To its credit, the game retains its fun and humor to the end, as well as its effortless match between player and character goals. (Player goal: have fun and blow stuff up. Character goal: pretty much the same.) There’s no attempt to address the real world or teach a lesson or make you feel that crime is bad. There’s no Troubled Betrayer. For awhile the game just keeps topping itself. You get missions like these:
- ride around with a live tiger; keep him from mauling you by driving fast
- get a tank and blow up as much stuff as possible in a time limit
- defeat wave after wave of attacks by mascots and furries
- deal with a zombie infestation
- piss off the military by burning its banners
- also by blowing up an aircraft carrier
- bond with a military woman by talking about your favorite R&B star
- streaking (shock as many passersby as possible!)
- protect your homie as he goes around distributing mixtapes
- take on a Mexican wrestler, in the ring
- throw yourself at cars to run up insurance charges:
So, you rarely get bored. A couple of activities are not easy (they involve racing the clock in a part of town that’s hard to get around), but they’re just side quests. I also found the airplanes kind of hard to fly, but no showstoppers. A couple missions feel a bit tacked-together (like an excursion into cyberspace). Oh, and it’s a bit laggy on my machine, though playable. That’s about it for downsides.
Is all the violence kind of questionable? Well, I’d argue that treating it all as camp is more respectable than dressing it up with faux seriousness, a la Grand Theft Auto IV. GTAIV ends up, I think, papering over our enjoyment of the cartoon violence by making gestures toward deepness. But you know, if you really disapprove of cartoon violence, then just don’t make the player into a violent criminal.
There’s a part of us that likes to just break all the rules. That’s half the secret of games and jokes and stories. It’s also why villains are almost always more memorable, more beloved even, than the heroes. Batman would be a bore if he just had street thugs to deal with; he needs the Joker and Penguin and the whole grisly crew.
For what it’s worth, though SR3 doesn’t pretend that the Saints are saints, the bad guys are always presented as a bit worse, and the protagonist is not without virtues… she’s loyal, she’s fearless, she runs her operation based on mutual profit and fun rather than fear, and she gladly helps out when Burt Reynolds asks.
What about sexism? Well, like Skyrim, the game is all about equal opportunity brutality; your homies and enemies alike are totally on board with armed and dangerous women. I dunno, for the most part I think the developers keep the crudity on the side of funny rather than offensive, over the top rather than over the edge.

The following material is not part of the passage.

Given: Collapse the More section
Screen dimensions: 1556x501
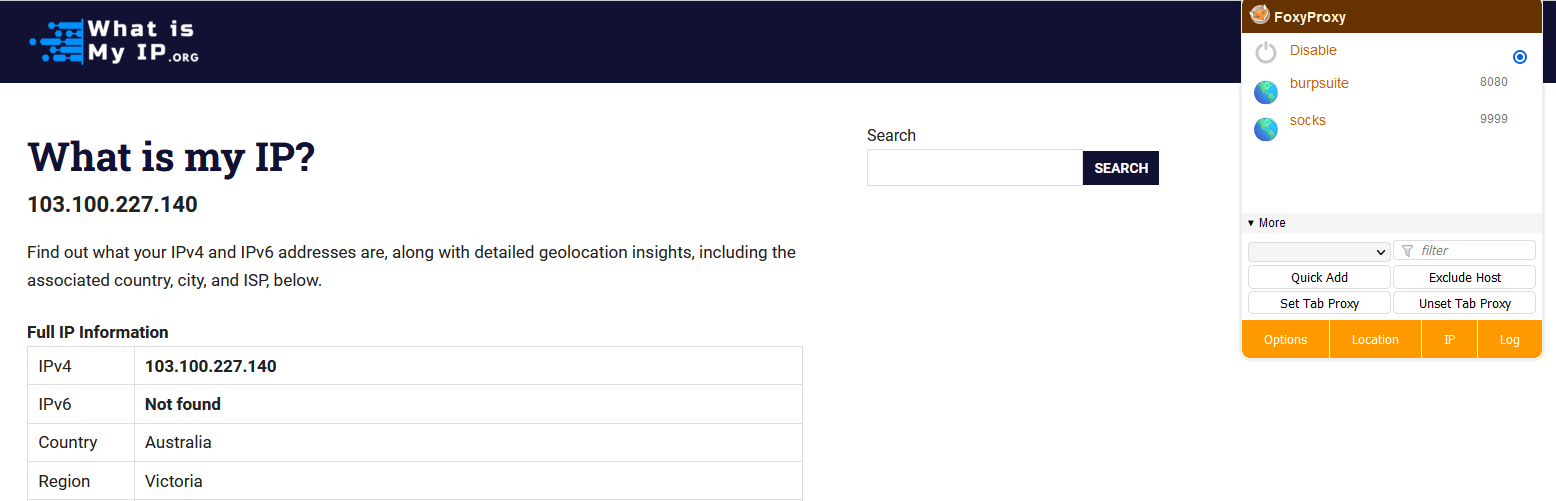Looking at the screenshot, I should click(x=1266, y=223).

If that sort of thing bothers you though, just play as a female. I tried both, mostly because there’s an achievement for it, and somehow the game feels a little squeamy when playing as a male. A female boss subverts the whole gang theme. Plus, Female Voice 3 (the Latina, played by Rebecca Sanabria) is awesome. While being brash and tough as necessary, she’s also lighthearted and cute, and that helps sell the notion of the game as campy fun. I like being able to play a villain, but not a psychopath.
As I’ve mentioned before, it often felt like GTAIV was mostly about driving, with criminal interludes. SR3 makes this aspect of an open-world urban RPG much more fun: better steering, respect earned through reckless driving, some diversions like stunt jumps, an afterburner to get through long highway rides. Still, you eventually get access to helicopters and planes, which makes getting around town for missions easier. (Also, FWIW, I finished SR3 in 52 hours, which is a pretty satisfying amount, while I put more time into GTAIV while barely reaching Act II.)
I still haven’t tried co-op, which should be big dumb fun.
The game is pretty good about teaching you what you need to know, but one thing I didn’t realize till late was that you can upgrade weapons (at the gun stores). Also, if you need a bunch of money, kill one of Prof. Genki’s clones. (Easiest method: kick him in the balls, shoot him while he’s down, repeat many times. He has a lot of hit points.)